Grazie al contributo della Fondazione Livorno, il volontariato livornese e l’Ail (Associazione Italiana contro le Leucemie-Linfomi) avranno a disposizione un nuovo mezzo, la “navetta-Day Hospital”, una Citroen Berlingo del valore di circa 24mila euro.
“Siamo onorati e felici di essere stati in grado nuovamente di renderci utili alla città ed al volontariato che è molto importante per l’assistenza sul territorio.” Queste le parole del Presidente della fondazione Livorno, Riccardo Vitti, che prosegue: “siamo ormai in un momento economicamente triste e ciò ci fa da sprone per poter sempre migliorare ed indirizzare i nostri contributi nel miglior modo”.
“Pur essendo insediato relativamente da poco tempo – ha detto Luca Carneglia, direttore del presidio ospedaliero di Livorno dal dicembre scorso – ho avuto modo di notare e apprezzare il ruolo ricoperto dall’AIL di stimolo verso l’Azienda Usl nel migliorare l’offerta e di supporto a pazienti e familiari come dimostra lo stesso nuovo automezzo che stiamo festeggiando”.
Per Ail Livorno è intervenuto il presidente Alessandro Baldi. “Ringrazio veramente di cuore per il sostegno ed il contributo la Fondazione Livorno che ormai da molto tempo ci è vicina -ha detto il presidente di Ail – La nostra associazione potrà cosi usufruire di un mezzo che ci permetterà di arrivare in maniera più rapida, ma sempre in modo professionale, a soccorrere chi ne avesse bisogno.

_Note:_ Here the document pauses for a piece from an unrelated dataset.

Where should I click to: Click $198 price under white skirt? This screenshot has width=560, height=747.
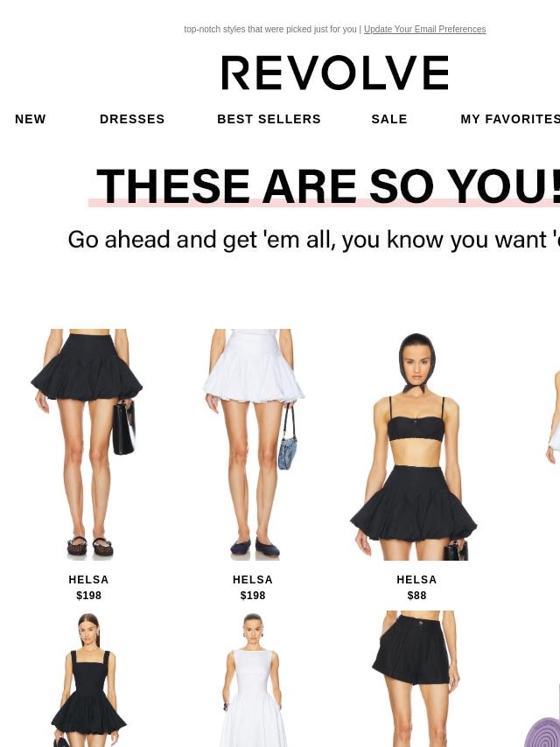pyautogui.click(x=253, y=596)
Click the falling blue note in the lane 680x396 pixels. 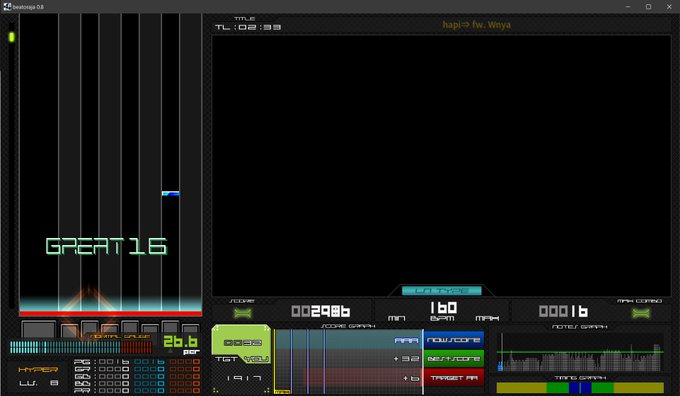170,193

Sicuramente con maggiori aiuti e contributi esterni la nostra associazione potrà migliorare e fare i lavori all’ospedale nel reparto di oncologia in primis.”

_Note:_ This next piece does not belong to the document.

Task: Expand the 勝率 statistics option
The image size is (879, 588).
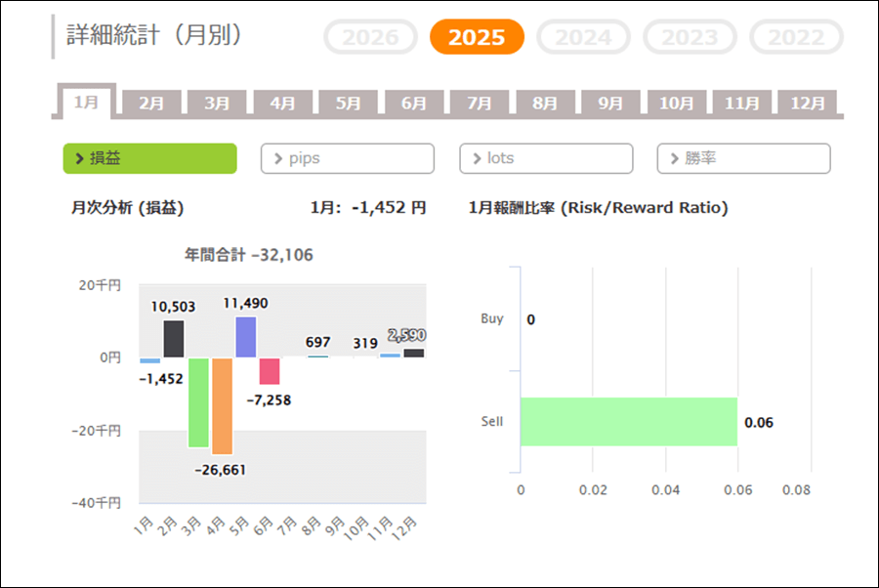Action: [743, 158]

Insieme all’inaugurazione del nuovo mezzo è stato fatto visitare il nuovo reparto di oncologia nel quale sono stati fatti dei lavori sia per quanto riguarda la degenza che per gli uffici dei medici. È intervenuto quindi anche il direttore del dipartimento oncologico USL Toscana nord ovest, Giacomo Allegrini. “Negli ultimi mesi le ASL da 5 sono divenute una-  ha spiegato il primario-  la USL Toscana nord ovest, in modo tale da poter far mutare la visione che dal locale diviene aziendale da parte della sanità regionale in quanto vengono organizzati percorsi e cure diagnosi per i pazienti uguali per tutti i vari dipartimenti. Sarà sicuramente di fondamentale importanza la nuova navetta che è stata inaugurata oggi in quanto ci permetterà di essere molto più mobili sul territorio.”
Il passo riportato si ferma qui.